MS = 'markersize'; LW = 'linewidth'; s = chebfun('s');
unitsquare = join(-1i+s,1+1i*s,1i-s,-1-1i*s);
square = @(r) r.*unitsquare;
E = unitsquare; E = 4*real((E+1)/2)-1 + 1i*imag(E);
Z = [E square(.1:.1:.9)];
plot(Z,LW,1.2), xlim([-1.5 3.5]), axis equal
set(gca,'xtick',-1:3,'ytick',-1:1)

We will map the region to the unit disk in two steps, representing $f$ as the composition $f = h \circ g$. First, $g$ maps the half-strip to the right half-plane. We remember that $\sin z$ maps a vertical half-strip of half-width $\pi/2$ to the upper half-plane; similarly $\sinh z$ maps a horizontal half-strip of half-width $\pi/2$ to the right half-plane. We introduce a factor $\pi/2$ to change the half-width to $1$, and use $z+1$ so that our strip starts at real part $-1$ rather than $0$. So here is the necessary map $g$:

g = @(z) sinh(pi*(z+1)/2)/sinh(pi/2);

As promised, a single command suffices to plot the image.

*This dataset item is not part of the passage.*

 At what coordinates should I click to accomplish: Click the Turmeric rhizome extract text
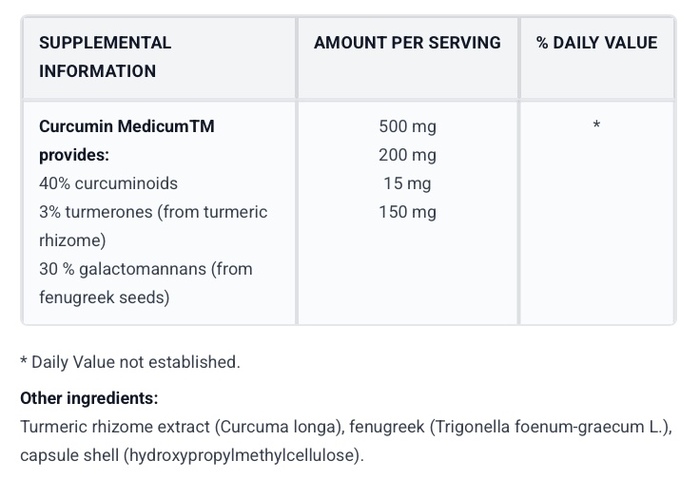(x=115, y=427)
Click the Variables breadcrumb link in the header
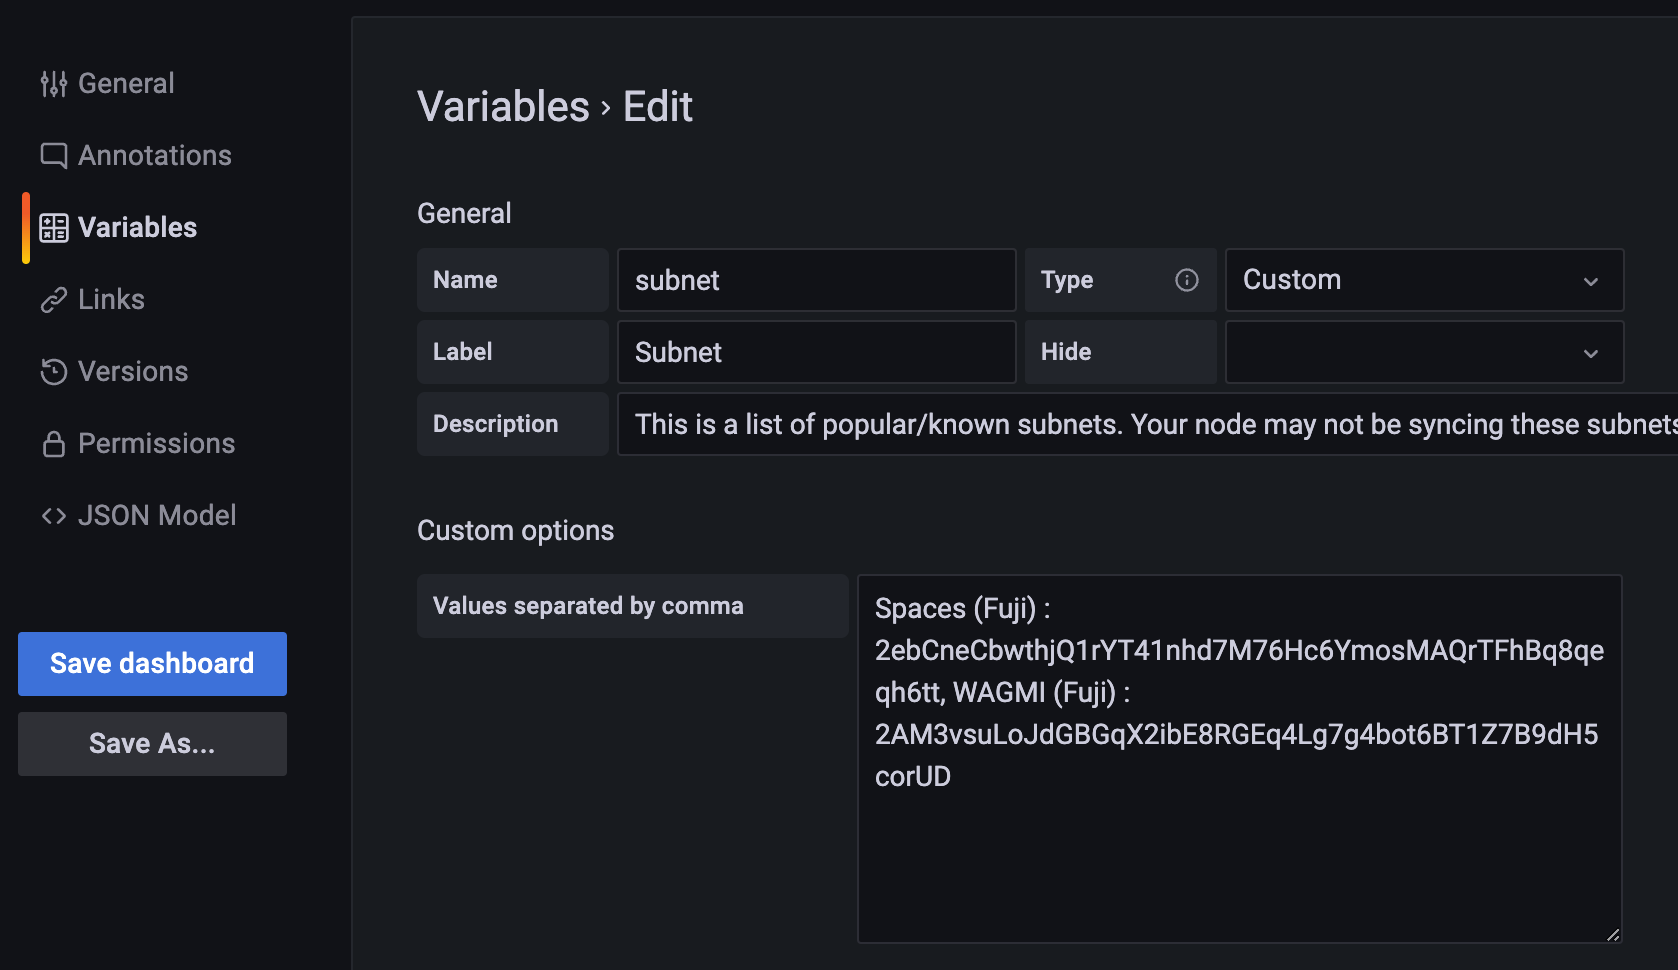1678x970 pixels. tap(503, 107)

plot(g(Z),LW,1.2), axis([-4 6 -5 5]), axis square
set(gca,'xtick',-2:2:6,'ytick',-4:2:4)

Next, we map this half-plane to the unit disk by the Möbius transformation $(w-1)/(w+1)$,

h = @(w) (w-1)./(w+1);
f = @(z) h(g(z));

Another single command gives us our final map. Note that the outer curve in this next image is not the whole unit circle: there's a tiny approximately semicircular blip near $z=1$ that deviates from the unit circle, since our plots show the image of a rectangle of aspect ratio $2$ rather than the whole infinite half-strip.

hh = plot(f(Z),LW,1.2); xlim([-2 2]), axis equal
set(gca,'xtick',-1:1,'ytick',-1:1)

For fun let's add conformal images of the words ''conformal'' and ''mapping'';

set(hh,LW,.5)
s = [.7i+scribble(' conformal') ; -.9i + scribble(' mapping')];
hold on, plot(f(s),'k',LW,1.2), hold off

It is interesting to plot contours of $|f(z)|$ in the original half-strip. Can you explain this image with the aid of the Schwarz reflection principle?

x = linspace(-5,3,140); y = linspace(-4,4,140);
[xx,yy] = meshgrid(x,y); zz = xx + 1i*yy;
contour(x,y,log10(abs(f(zz))), -.7:.05:.7), colorbar
set(gca,'xtick',-4:2:4,'ytick',-4:2:4)
axis([-5 3 -4 4]), axis square